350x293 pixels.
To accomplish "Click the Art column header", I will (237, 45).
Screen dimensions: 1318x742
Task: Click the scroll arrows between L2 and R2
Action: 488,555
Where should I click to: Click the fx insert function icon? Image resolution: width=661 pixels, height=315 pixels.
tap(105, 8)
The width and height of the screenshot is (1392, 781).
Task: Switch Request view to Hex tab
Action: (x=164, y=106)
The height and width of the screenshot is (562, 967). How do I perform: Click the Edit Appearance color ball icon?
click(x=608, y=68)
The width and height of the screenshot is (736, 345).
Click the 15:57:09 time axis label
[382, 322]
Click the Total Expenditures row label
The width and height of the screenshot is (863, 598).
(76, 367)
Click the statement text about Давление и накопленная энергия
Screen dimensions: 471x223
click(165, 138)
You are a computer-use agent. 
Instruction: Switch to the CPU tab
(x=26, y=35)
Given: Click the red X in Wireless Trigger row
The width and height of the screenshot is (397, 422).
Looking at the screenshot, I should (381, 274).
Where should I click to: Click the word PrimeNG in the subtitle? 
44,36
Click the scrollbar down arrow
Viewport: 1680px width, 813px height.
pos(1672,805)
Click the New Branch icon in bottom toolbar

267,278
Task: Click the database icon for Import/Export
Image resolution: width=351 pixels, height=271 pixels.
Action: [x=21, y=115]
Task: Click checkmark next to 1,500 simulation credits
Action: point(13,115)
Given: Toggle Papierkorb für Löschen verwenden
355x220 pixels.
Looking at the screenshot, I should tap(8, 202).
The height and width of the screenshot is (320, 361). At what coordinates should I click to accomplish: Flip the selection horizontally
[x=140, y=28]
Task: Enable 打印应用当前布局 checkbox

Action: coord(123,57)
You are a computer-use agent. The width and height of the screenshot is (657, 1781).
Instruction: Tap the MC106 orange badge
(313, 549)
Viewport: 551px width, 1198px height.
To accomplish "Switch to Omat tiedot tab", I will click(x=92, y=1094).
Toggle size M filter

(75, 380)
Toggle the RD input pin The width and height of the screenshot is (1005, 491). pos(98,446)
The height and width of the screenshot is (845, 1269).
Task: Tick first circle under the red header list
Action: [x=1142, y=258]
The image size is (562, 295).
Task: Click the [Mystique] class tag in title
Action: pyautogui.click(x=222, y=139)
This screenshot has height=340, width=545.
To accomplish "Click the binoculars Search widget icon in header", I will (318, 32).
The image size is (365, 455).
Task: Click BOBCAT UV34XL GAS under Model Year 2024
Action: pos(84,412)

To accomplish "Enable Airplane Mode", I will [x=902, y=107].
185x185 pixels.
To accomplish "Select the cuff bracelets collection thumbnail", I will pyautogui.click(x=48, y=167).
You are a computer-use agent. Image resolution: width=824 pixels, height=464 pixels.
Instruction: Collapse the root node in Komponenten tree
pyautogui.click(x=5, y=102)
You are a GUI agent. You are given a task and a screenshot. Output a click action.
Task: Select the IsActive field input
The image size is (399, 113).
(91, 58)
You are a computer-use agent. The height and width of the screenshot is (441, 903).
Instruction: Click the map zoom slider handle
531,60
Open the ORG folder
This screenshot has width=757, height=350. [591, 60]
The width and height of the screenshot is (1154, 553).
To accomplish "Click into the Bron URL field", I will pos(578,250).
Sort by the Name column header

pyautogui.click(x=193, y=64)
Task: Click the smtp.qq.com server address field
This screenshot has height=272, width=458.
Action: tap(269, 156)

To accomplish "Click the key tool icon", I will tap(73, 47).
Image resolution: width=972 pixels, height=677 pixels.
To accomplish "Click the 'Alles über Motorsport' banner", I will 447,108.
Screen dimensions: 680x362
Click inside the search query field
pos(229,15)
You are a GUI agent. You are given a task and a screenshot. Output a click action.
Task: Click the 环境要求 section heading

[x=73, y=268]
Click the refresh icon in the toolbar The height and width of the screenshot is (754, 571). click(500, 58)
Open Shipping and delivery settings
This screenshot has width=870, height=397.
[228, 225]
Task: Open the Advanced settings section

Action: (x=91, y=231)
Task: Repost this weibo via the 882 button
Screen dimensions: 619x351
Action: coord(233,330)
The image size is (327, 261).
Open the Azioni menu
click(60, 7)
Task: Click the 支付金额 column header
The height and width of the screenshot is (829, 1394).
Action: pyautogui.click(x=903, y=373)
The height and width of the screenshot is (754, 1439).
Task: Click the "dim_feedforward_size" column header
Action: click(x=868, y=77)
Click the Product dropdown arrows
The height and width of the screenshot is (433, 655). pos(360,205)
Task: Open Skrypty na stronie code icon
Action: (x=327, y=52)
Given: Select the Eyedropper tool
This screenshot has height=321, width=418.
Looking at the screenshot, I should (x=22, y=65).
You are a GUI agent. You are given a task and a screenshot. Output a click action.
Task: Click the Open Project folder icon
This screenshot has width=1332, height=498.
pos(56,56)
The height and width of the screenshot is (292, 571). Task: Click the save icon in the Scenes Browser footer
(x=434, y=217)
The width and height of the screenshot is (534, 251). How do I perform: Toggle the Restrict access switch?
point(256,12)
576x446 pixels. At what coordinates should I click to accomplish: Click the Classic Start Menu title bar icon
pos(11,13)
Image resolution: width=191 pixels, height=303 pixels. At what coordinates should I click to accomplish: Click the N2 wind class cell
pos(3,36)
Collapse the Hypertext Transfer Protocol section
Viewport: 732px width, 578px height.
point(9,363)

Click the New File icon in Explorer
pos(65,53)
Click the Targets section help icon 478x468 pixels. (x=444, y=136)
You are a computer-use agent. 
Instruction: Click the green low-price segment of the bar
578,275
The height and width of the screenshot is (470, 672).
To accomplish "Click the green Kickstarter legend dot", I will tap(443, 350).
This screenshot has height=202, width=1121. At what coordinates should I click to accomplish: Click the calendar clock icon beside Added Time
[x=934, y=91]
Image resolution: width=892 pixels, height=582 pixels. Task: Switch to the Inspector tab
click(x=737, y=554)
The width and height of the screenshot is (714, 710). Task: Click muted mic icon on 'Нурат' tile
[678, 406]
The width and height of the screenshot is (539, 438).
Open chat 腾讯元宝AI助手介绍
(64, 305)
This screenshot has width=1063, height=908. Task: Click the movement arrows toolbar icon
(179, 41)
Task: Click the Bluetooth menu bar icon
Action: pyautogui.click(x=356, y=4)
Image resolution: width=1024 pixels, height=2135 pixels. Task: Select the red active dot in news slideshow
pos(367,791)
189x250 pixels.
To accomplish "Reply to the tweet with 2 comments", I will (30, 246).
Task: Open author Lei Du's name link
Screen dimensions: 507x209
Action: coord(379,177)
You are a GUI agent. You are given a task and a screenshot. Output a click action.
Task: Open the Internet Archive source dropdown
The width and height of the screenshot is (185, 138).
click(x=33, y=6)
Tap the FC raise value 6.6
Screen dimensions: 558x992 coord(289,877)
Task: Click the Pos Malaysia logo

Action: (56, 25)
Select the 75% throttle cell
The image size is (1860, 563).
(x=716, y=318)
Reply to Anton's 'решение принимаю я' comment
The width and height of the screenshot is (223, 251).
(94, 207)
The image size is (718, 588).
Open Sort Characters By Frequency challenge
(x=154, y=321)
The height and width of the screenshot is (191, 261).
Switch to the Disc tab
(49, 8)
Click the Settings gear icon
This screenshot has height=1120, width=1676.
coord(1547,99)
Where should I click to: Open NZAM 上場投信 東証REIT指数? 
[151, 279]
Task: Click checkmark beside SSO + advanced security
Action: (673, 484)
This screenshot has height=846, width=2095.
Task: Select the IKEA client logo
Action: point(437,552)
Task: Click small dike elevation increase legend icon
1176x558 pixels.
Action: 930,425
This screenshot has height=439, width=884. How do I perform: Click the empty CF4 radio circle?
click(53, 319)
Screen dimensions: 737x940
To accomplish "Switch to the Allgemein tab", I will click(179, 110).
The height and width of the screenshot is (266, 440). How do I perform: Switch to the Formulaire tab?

WHAT IS EXPECTED: The answer must be every line of the listing that holds the word "legend".

RESPONSE TO THIS EXERCISE:
To accomplish "Click the green Kickstarter legend dot", I will tap(443, 350).
Task: Click small dike elevation increase legend icon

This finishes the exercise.